Thinking about this outsourcing of "mothering," I mean, everything else is monetized, right? While I was thinking a company of men selling similar services might have the ew factor, I did google and find a couple of "rent-a-dad" services if you need help assembling furniture or changing the oil in your car.
To take a completely different turn, here's an article I read while reading the book: https://www.theguardian.com/lifeandstyle/2023/sep/09/at-home-dna-test-that-changed-two-families-for-ever. It makes me wonder what The Farm has in its contracts about something like that.
When I was a child, one of my chores was ironing pillow cases and my dad’s white handkerchiefs. Starch was involved. Never the sheets, though.
The written affidavit is in the mail. 🙂 The overscheduling of kids is another symptom of this. Parents schedule every aspect of their child's life from an early age. Some of these kids are so constantly busy that I'm surprised they don't suffer from anxiety. Let kids have time to just be kids. I used to see this a lot in the classroom with parents (er I mean kids) submitting these amazing projects and then not having a clue what the project was about. I had irate parents contact me about the project being downgraded because of this.

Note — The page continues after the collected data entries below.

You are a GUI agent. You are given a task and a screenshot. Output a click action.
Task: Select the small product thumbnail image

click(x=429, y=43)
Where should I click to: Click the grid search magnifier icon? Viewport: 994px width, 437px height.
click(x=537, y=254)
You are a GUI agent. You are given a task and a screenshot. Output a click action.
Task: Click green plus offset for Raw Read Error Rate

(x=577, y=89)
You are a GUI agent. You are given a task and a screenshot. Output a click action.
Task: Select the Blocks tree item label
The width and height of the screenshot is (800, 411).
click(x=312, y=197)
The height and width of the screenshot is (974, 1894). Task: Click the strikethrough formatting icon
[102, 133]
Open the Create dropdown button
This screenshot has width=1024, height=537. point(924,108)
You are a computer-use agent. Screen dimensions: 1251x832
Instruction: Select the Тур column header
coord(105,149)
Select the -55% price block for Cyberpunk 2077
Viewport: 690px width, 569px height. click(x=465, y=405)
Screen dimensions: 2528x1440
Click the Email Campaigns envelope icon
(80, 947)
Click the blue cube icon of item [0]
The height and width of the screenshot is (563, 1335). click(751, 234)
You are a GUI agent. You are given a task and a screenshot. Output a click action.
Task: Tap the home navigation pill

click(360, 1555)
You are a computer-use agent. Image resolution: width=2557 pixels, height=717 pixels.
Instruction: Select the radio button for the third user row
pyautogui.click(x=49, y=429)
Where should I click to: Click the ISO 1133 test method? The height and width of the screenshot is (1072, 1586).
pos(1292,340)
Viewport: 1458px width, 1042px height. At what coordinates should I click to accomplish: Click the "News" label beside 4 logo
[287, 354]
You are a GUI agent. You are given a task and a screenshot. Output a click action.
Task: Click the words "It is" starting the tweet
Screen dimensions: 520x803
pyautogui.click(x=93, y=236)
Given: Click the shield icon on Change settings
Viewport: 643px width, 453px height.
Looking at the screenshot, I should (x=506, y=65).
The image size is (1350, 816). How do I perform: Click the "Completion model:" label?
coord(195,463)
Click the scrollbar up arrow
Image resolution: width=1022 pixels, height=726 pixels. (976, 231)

(confessions of a sheet ironer)
I had to iron sheets when I was a teenager, but it was in the 60s and wrinkle-resistant sheets didn't seem to be in the picture yet. Makes me wonder what they put in them nowadays.
When I left for college, my parents were happy not to know what I was doing. I was happy with that arrangement. They taught me to take care of myself. Shame this has changed.
This is not mothering. This is rich people seeking to hire “help” for kids in college. And I am conflicted much as I was conflicted throughout the book. “Should” we do certain things just because we can afford it? Is easier always better? Can we control everything?
Because you want to is a good reason!
I FINALLY got The Farm through inter library loan and I read it in a couple days! I have to go back and read all of the other discussions about the book now. I read the headline of that NYT article and just had to skip it. I work in higher-ed in a student facing position and I feel like I'm mothering these people everyday. I doubt they see it that way but the questions they ask and the assistance they need...its a lot! And the calls from the parents reminding me how much they pay for their kid to go here. I get that, I do! But I am one woman and you presumably visited before your child enrolled. Mostly (based on my professional life) I'm trying so hard to make my children self sufficient. It's not going great but I've got a few years to keep working on them.